Analysis of a model with hitch-hiking selection. Selection acts upon a single unobserved locus that entirely determines the fitness of a strain. Variation occurs at the same population diversification rates, θ and ρ, as the MLST-defining loci. Mutation causes the fitness of an allele to be multiplied by a log-normal random deviate of mean 1 and standard deviation s, the selection coefficient. We also tested a normal random deviate, and truncated distributions including only beneficial or harmful mutations. Results were similar in each case. (A) The allelic mismatch distribution obtained for the neutral microepidemic model is refitted to simulated populations with no clustering, produced with θ = 5.7, ρ = 17.1, and varying values of the selection coefficient.

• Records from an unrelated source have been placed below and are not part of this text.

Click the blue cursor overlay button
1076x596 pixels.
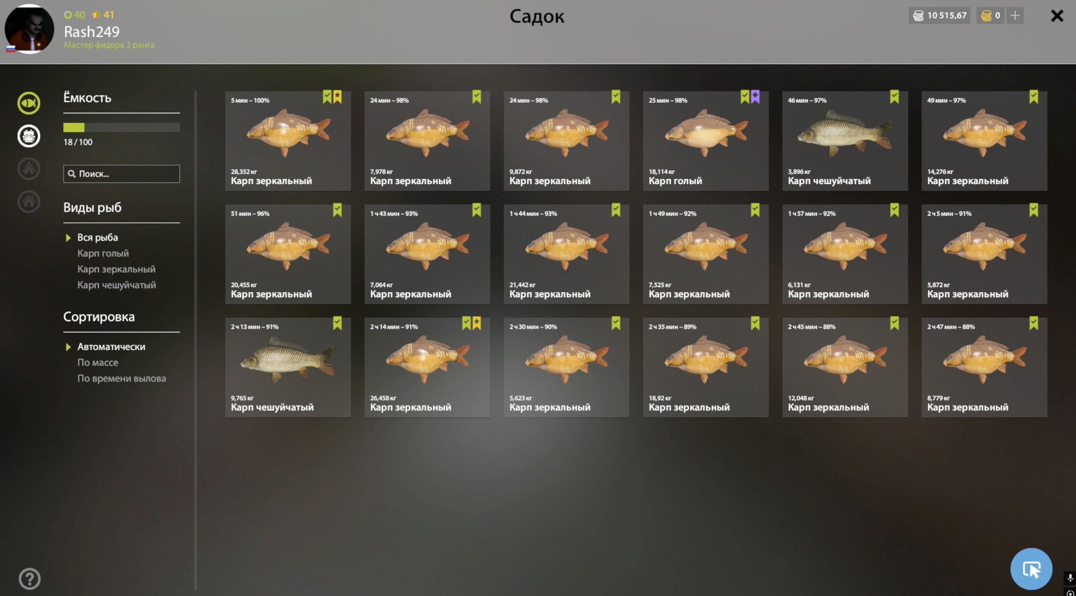click(1031, 569)
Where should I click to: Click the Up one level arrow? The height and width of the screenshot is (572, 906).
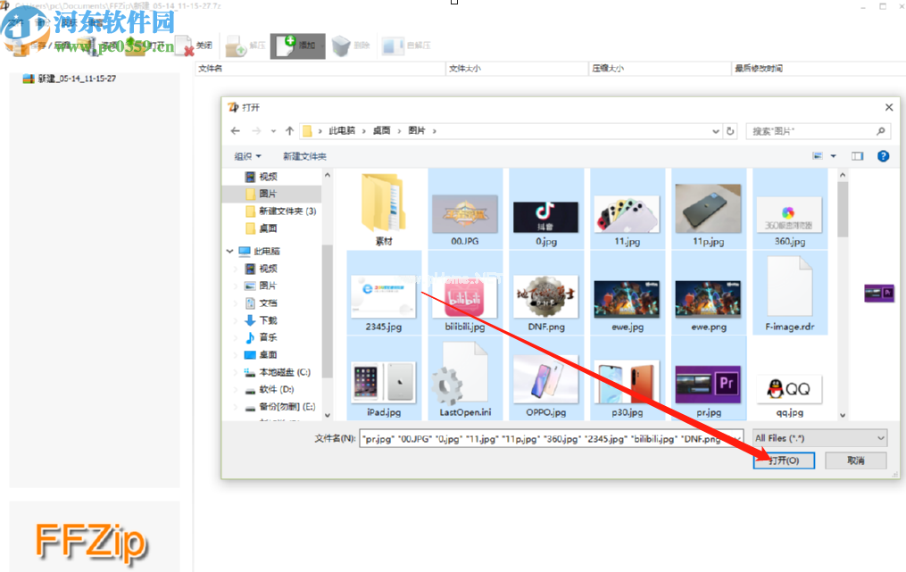(290, 131)
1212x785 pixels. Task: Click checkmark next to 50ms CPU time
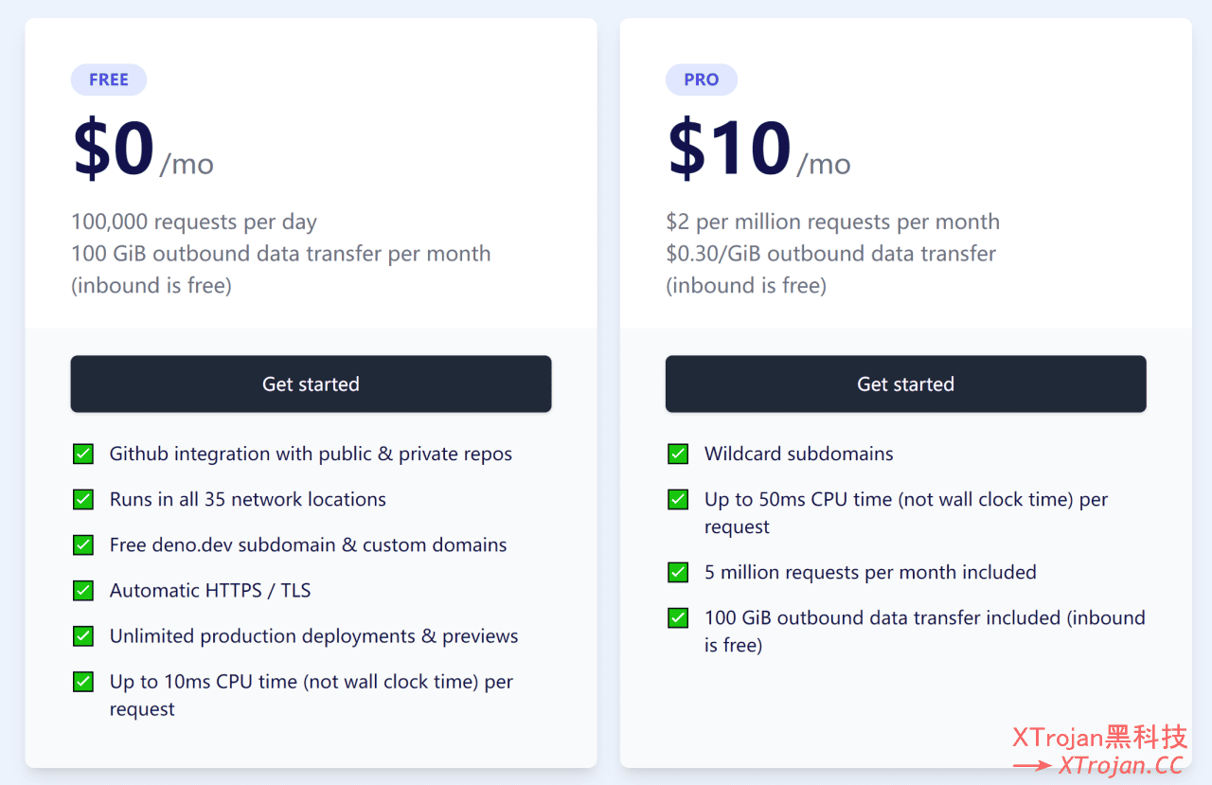pos(678,499)
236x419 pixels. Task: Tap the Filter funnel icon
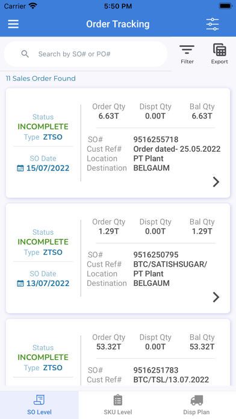(187, 50)
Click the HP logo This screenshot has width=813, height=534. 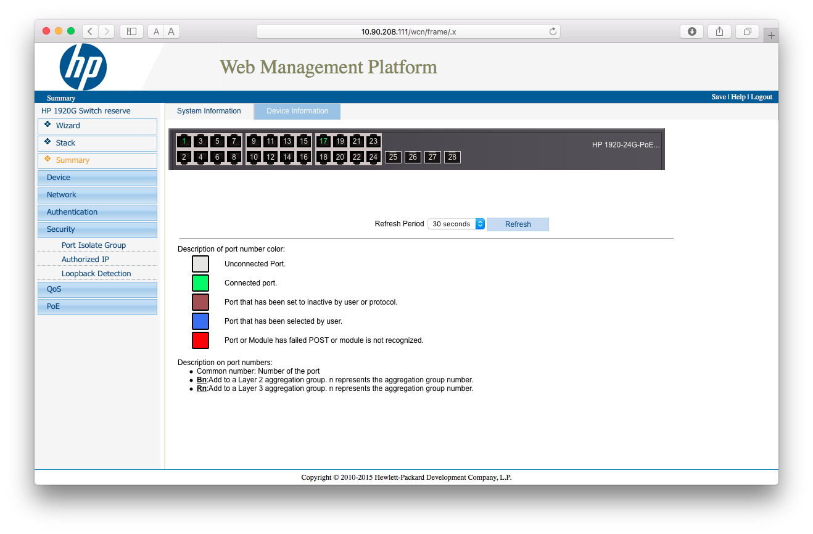(x=83, y=67)
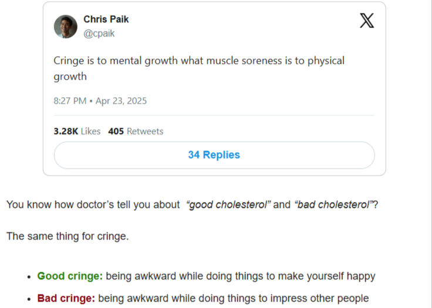Open the @cpaik handle link
This screenshot has width=432, height=308.
point(99,33)
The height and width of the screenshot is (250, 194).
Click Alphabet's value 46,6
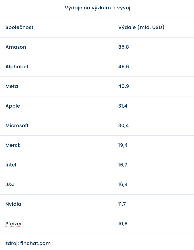pos(124,67)
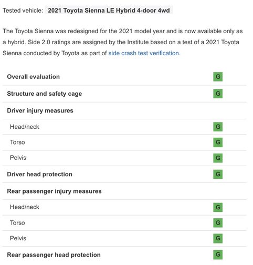
Task: Select the driver Head/neck G rating icon
Action: [218, 127]
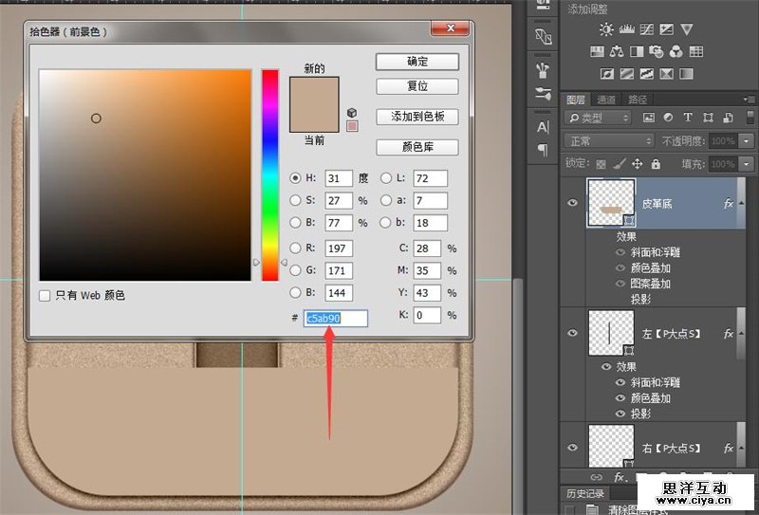
Task: Switch to the 通道 tab
Action: (606, 100)
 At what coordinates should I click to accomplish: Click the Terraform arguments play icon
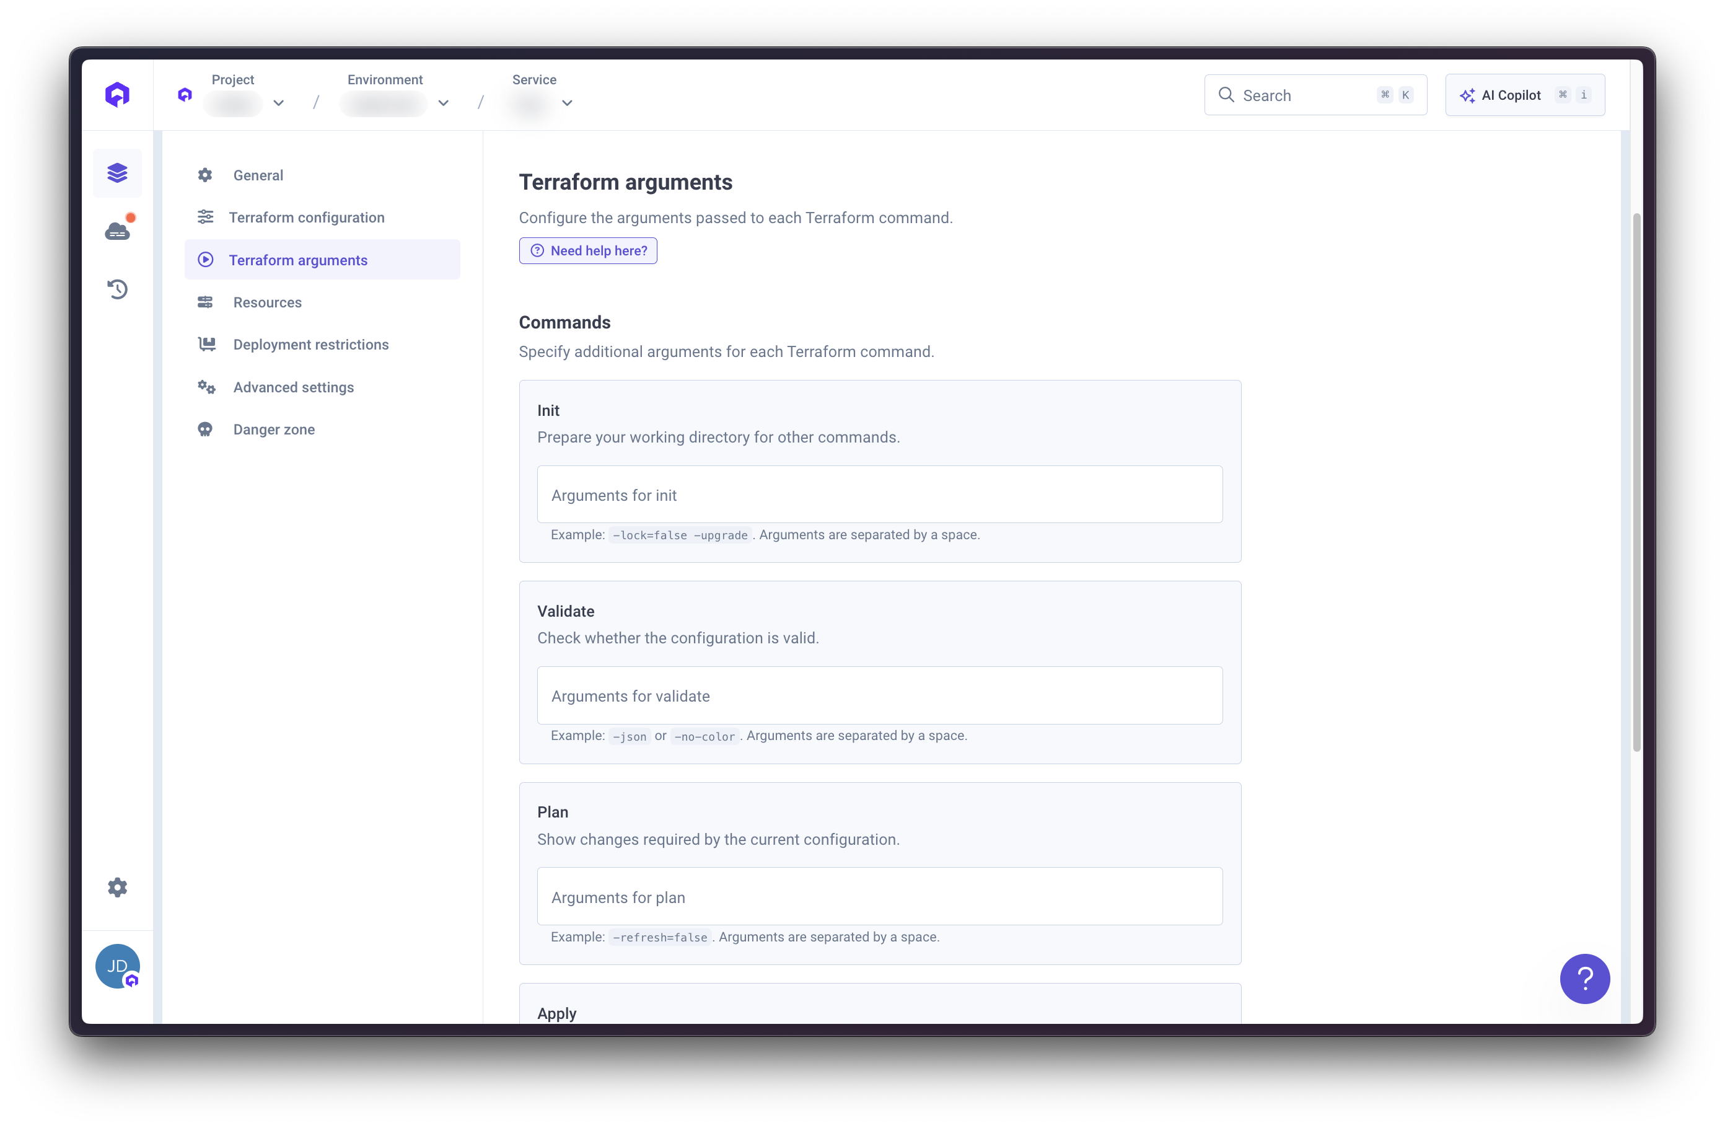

The fit remains good, but selection results in reduced estimates of θ (solid line) and ρ (dashed line) and negative values of h_e (diamonds). (B–F) A single sample is drawn from a simulated population with both selection and clustering, with θ = ρ = 64, N = 2,000, and s = 0.1. The sample of size n = 250 includes n_c = 25 epidemic clusters of mean size , and we attempt to refit the neutral microepidemic model to this sample produced with selection. (B) The allelic mismatch distribution fits acceptably, resulting in estimates θ = 6.4, ρ = 9.6, and h_e = 0.015. However, the resulting nearest neighbor distribution (C) and the eburst analyses (D, sample simulated with selection and clustering; E, sample from best-fit neutral microepidemic model; F, summary statistics) fit poorly.